> **AUFGABEN**
**a)** Wie viel kostet laut dem Textauszug eine gut funktionierende Einsteigerkombo, die ein Händler zusammenstellt?
**b)** Stimmen diese Aussagen mit dem Textauszug überein? Antworte jeweils mit Ja oder Nein und zitiere die entscheidenden Worte.
(i) RickyMike will zuerst mit den Büchern anfangen.
(ii) Die erwähnte Messe findet in Hamburg statt.
(iii) tupfenfan schlägt einen Fliegenfischerkurs für Einsteiger vor.

> **TEXTAUSZUG**
━━━━━━━━
Alter Schlappen, ich denke, das war korrekt!!!#6
Solltest Du nicht mehr zu dieser Messe in Dortmund kommen, dann kann ich Dir nur den Händler deines Vertrauens empfehlen!!

cu
ichtyo


----------



## RickyMike (7. Februar 2008)

*AW: Hilfe zum Kauf einer Fliegen-Combo*

Vielen Dank,

ich denke ich werde erstmal mit den Büchern Anfangen.
Desweiteren vielen Dank für die Angaben zu Rute, Rolle usw.

Wenn ich mich dann schlau gemacht habe, Poste ich wie es weiter geht.

Grüßle

Mike


----------



## tupfenfan (12. Februar 2008)

*AW: Hilfe zum Kauf einer Fliegen-Combo*



ichtyo schrieb:


> Solltest Du nicht mehr zu dieser Messe in Dortmund kommen, dann kann ich Dir nur den Händler deines Vertrauens empfehlen!!
> 
> cu
> ichtyo


 

genau das solltest du machen. gut funktionierende einsteigerkombos kann dir jeder händler für ca. 100 € zusammenstellen. oder besuch einen fliegenfischerkurs für einsteiger. danach kannst du selber beurteilen, was für dich das richte ist.

gruss andreas


----------



## Farina (12. Februar 2008)

*AW: Hilfe zum Kauf einer Fliegen-Combo*



tupfenfan schrieb:


> gut funktionierende einsteigerkombos kann dir jeder händler für ca. 100 € zusammenstellen.
> gruss andreas


 
Hallo Andreas,

ich bin Ruten- u. Rollenfetischist was den meisten Kollegen hier im Forum bekannt ist.
━━━━━━━━
[Zeilen zum Finden von Objekten]
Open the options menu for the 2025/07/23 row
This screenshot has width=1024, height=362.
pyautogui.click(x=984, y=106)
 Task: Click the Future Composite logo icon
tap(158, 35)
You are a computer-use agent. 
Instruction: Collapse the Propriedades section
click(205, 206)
━━━━━━━━
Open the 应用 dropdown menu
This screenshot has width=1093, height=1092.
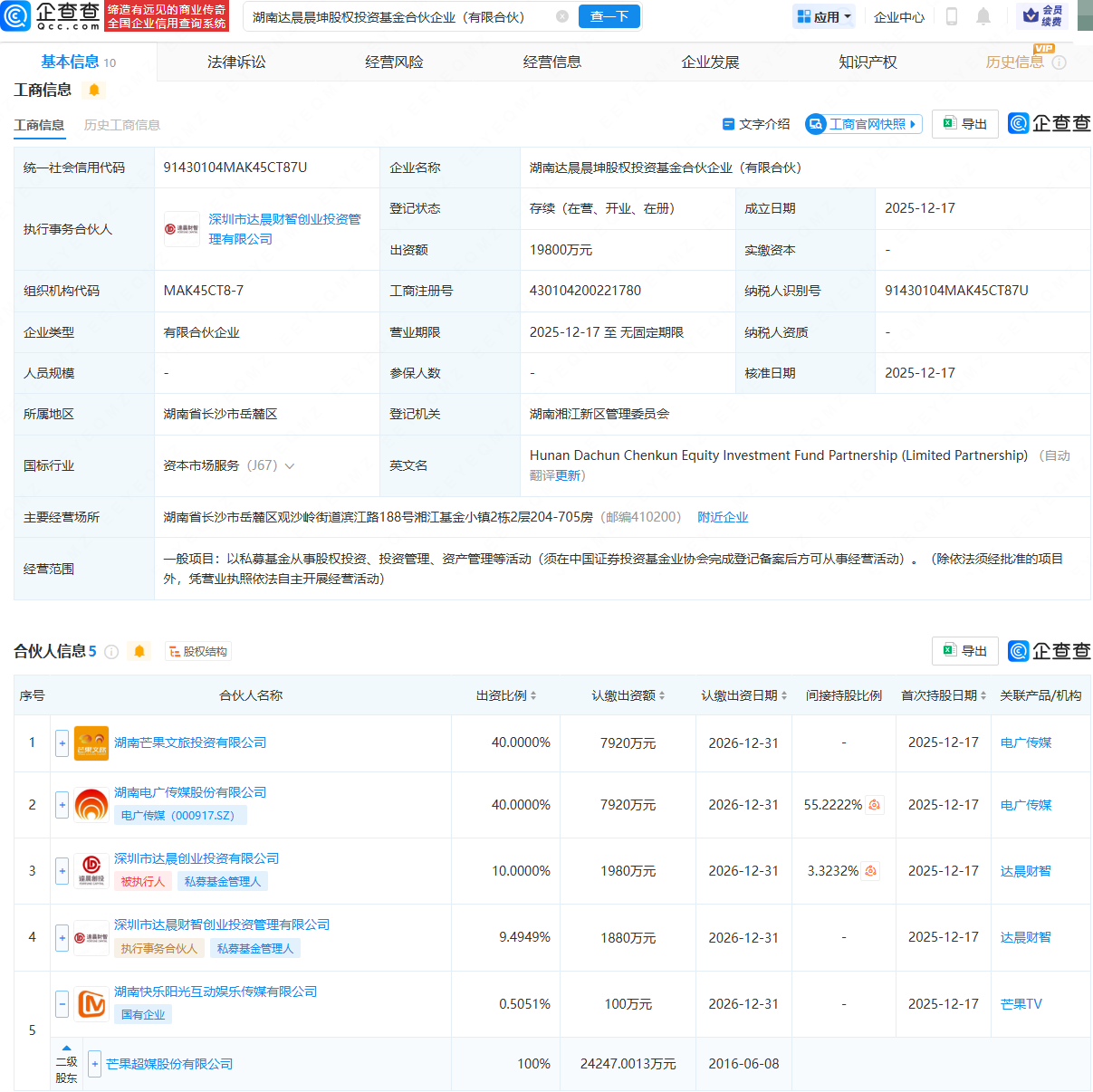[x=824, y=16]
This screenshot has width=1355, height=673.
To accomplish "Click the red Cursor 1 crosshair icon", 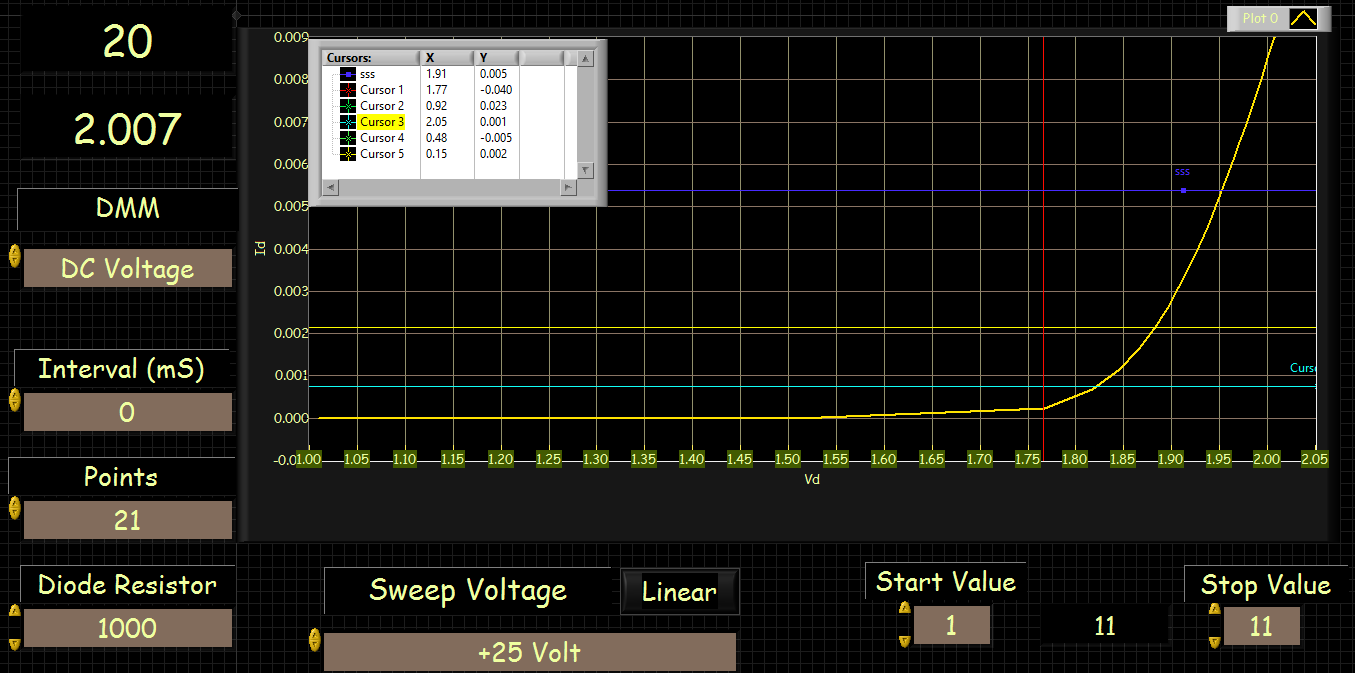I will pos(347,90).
━━━━━━━━
> **LÖSUNGEN**
**a)** Ungefähr 100 €.

**b)**
(i) Ja: „ich denke ich werde erstmal mit den Büchern Anfangen.“
(ii) Nein: „Solltest Du nicht mehr zu dieser Messe in Dortmund kommen“
(iii) Ja: „oder besuch einen fliegenfischerkurs für einsteiger.“